>> begin Source passage
Tax-exempt organizations need a steady, reliable revenue stream to survive and thrive. But as traditional revenue sources and donations dry up, and competition for scarce resources heats up, more and more organizations are turning to “alternative investments” to generate much-needed cash.

So-called “alternative investments” have the potential for higher returns than traditional investments such as stocks, bonds and property. However, they also carry greater market risk, and the executives, boards of directors and management of organizations have an obligation to fully understand these risks before investing.

In addition to the inherent market risks of hedge funds, private investment funds, commodity funds and private equity funds, tax-exempt organizations run the risk of losing their exempt status if they do not adequately account for alternative investment income and comply with very strict government disclosure requirements.

Alternative Does Not Mean New
First of all, there is a common belief that alternative investments such as hedge funds and private equity funds are something new. This misperception is largely due to their recent unflattering exposure in the popular media. In fact, the first hedge fund was created in 1949. Today, about 12,000 different hedge funds are available to investors in an industry worth more than $1 trillion.

So non-traditional investments are not the new kid on the block, but they are growing, and that’s why tax-exempt organizations need to understand what they are getting into.

Alternative investments are often used as a tool to reduce overall investment risk. They are commonly organized as partnerships or limited liability corporations (LLCs), with income passing through to investors. Taxes are levied at the partner level. While there is potential for high returns from alternative investments, an exempt organization must be aware of the tax implications. One of the most critical is the potential for unrelated business income.

Unrelated Business Income
Typically, income from activities related to an exempt organization’s charitable purposes is not subject to federal income tax. This includes day-to-day operations conducted while carrying out its charitable purpose, certain special fundraising events and income derived from traditional investments (interest, dividends and capital gains).

However, revenue generated from unrelated trade or business may be defined as unrelated business income (UBI). That income may be subject to federal and state taxes. Generally, UBI is income that is not substantially related to the mission on which the organization’s exempt status is based.

Examples may include the sale of advertising space in an organization’s newsletter or magazine, certain services to members, affinity marketing programs (such as branded credit cards) and some joint ventures. IRS Publication 598, Tax on Unrelated Business Income of Exempt Organizations, has additional information and examples.

Section 512(a) of the Internal Revenue Code offers a three-prong test for UBI. The code says that an activity is unrelated if:

UBI can be generated by the organization itself, or indirectly through the activities of an alternative investment. In its current form, the tax code provides that net profits from activities that do not further a tax-exempt organization’s exempt purposes are subject to taxation at normal corporate rates. This is known as the Unrelated Business Income Tax (UBIT).
>> end Source passage
>> begin Supplied records
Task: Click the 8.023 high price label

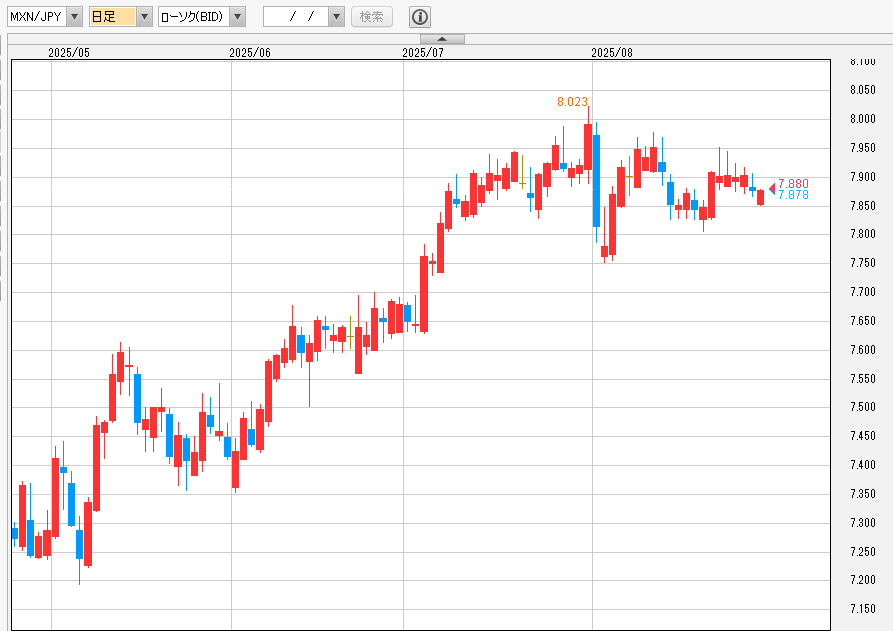Action: (x=572, y=101)
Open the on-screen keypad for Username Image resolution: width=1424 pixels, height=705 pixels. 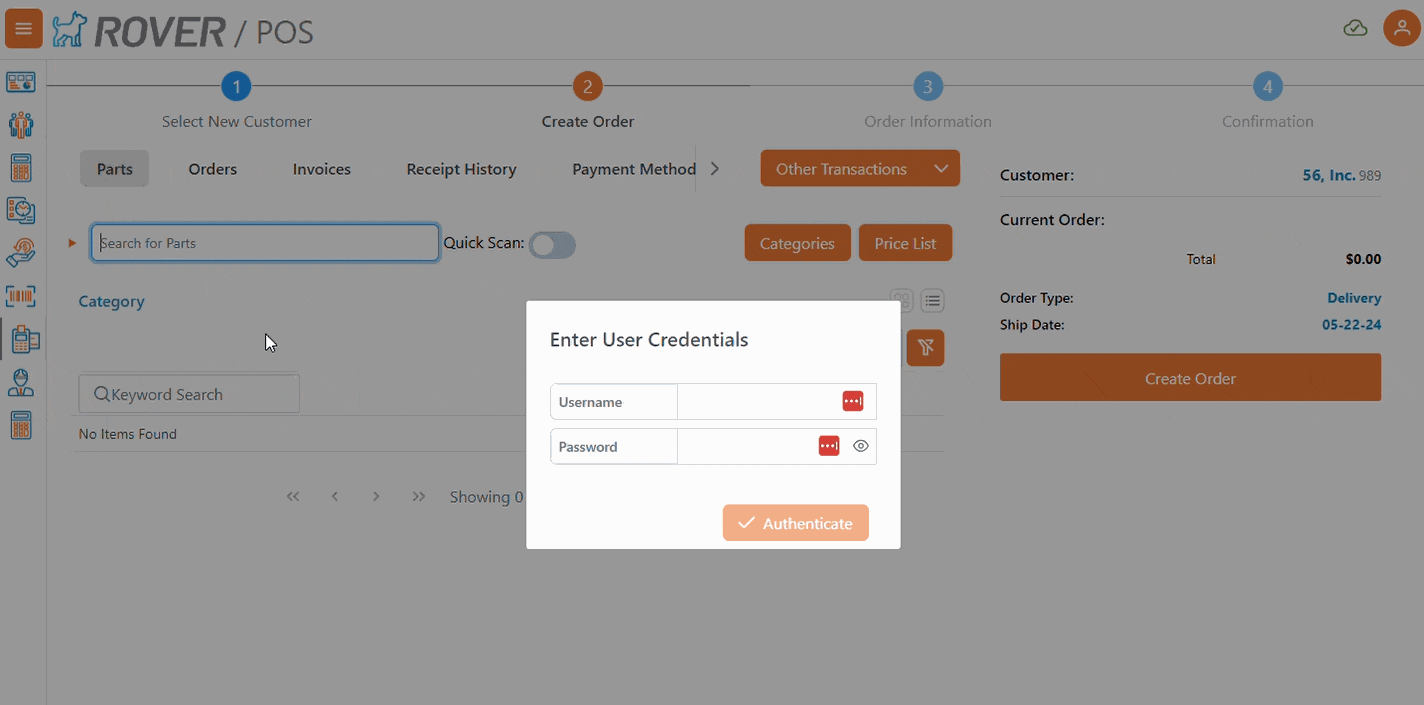click(x=852, y=400)
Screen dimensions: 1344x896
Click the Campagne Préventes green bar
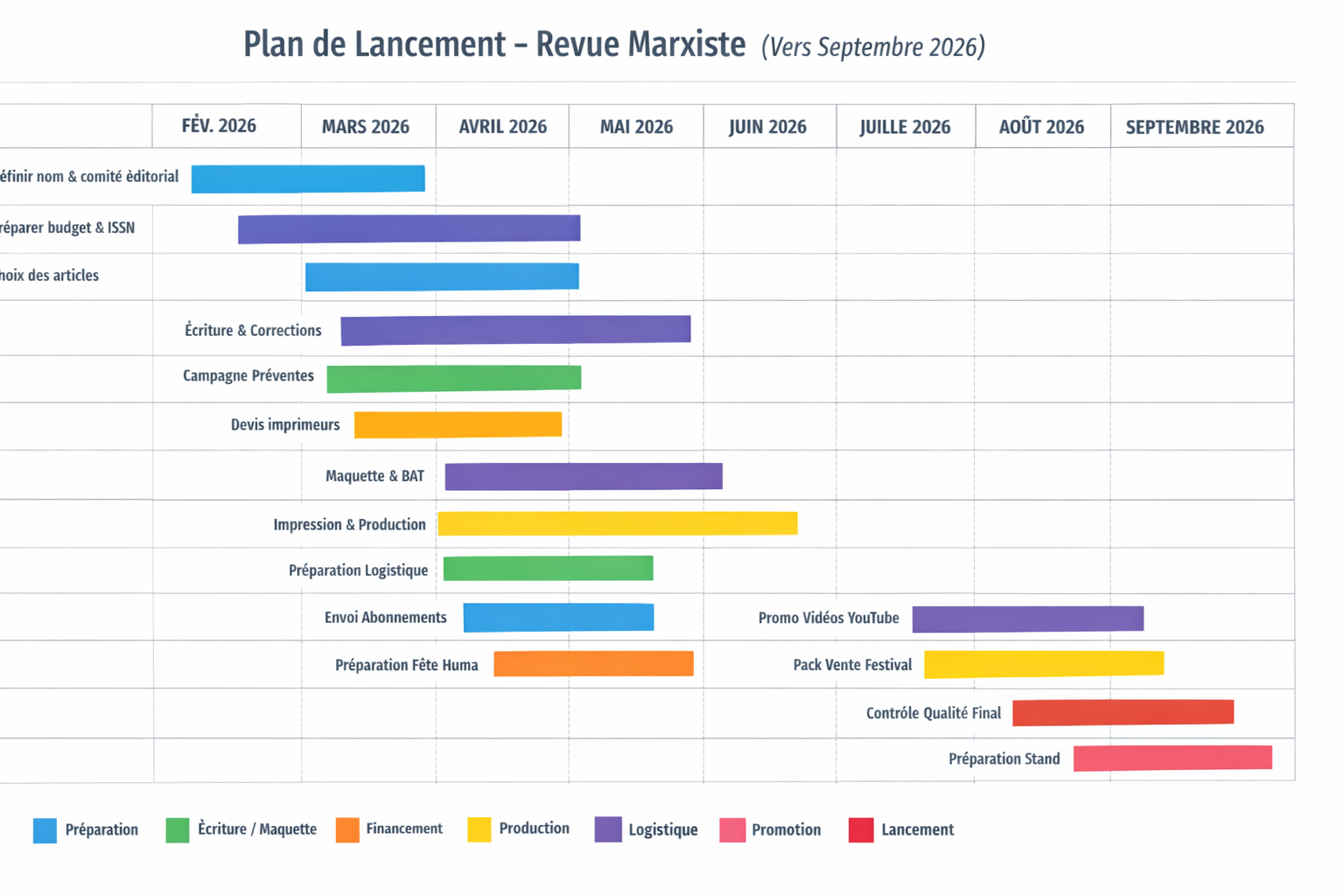tap(453, 378)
>> end Supplied records
Required task 1: Scale the entries from the line with "Screen dimensions: 1344x896" through the end of the entries: reproduce those lines, requests included, with every coordinate in the answers multiplied by 2.3 and rounded to a whole number, halves rounded up. Leave the pictures out of your answer.
Required task 2: Finish out the next part of the text on tax-exempt organizations and alternative investments, continuing from where it stops.
The text about tax-exempt organizations and the entries are unrelated material.

Output 1:
Screen dimensions: 1344x896
Click the Campagne Préventes green bar
tap(1042, 869)

Output 2:
Know Your Schedule K-1
Be forewarned that UBI generated from alternative investments can be slightly more complicated due to the fact that there is usually a mix of unrelated business income and exempt purpose income. In the most common scenarios, the income from an alternative investment is reported to the investor (in this case, the exempt organization) on Schedule K-1. Income is broken out by the nature of the activity that produced it. The Schedule K-1 for a typical investment reports income from a business activity (most often unrelated to an organization’s exempt purpose) along with traditional investment income such as interest, dividends and capital gains.

In most cases, traditional investment income will continue to be exempt from income tax, while a portion of the remaining income will be subject to UBIT. The Schedule K-1 should report, either on a separate line or in a footnote, the amount of the income that is subject to UBIT.

Debt-Financed Investments
The one major exception to the tax treatment of this income is on debt-financed property. If a loan is taken out to purchase an alternative investment, all of the income produced by the investment is subject to UBIT, regardless of its nature. Similarly, any capital gain produced by selling a debt-financed investment is also subject
to UBIT.

If an exempt organization has gross UBI of $1,000 or more during its fiscal year, it must file IRS Form 990-T at the same time as Form 990, to report the income and pay any tax due. However, if the organization expects its annual UBIT (after certain adjustments) to exceed $500, it must make estimated tax payments throughout the year.

States Want Their Share, Too
Along with the federal Schedule K-1, organizations may receive K-1s from various states. These state K-1s will report the amount of total income and unrelated business income that is attributable to their state. Even though the organization may not have a presence in a particular state, an interest in an alternative investment may create a corporate income tax filing obligation.

Prepare First, Invest Second
Even as alternative investments have grown in the portfolios of exempt organizations, the IRS has increased its scrutiny of unrelated business income. It’s more important than ever to understand the pros and cons of all revenue sources and their contribution to fulfilling the organization’s mission. iBi

Jim Gibson is a partner in Clifton Gunderson’s Peoria office. He has
more than 25 years of experience in accounting and audit services for
not-for-profit organizations.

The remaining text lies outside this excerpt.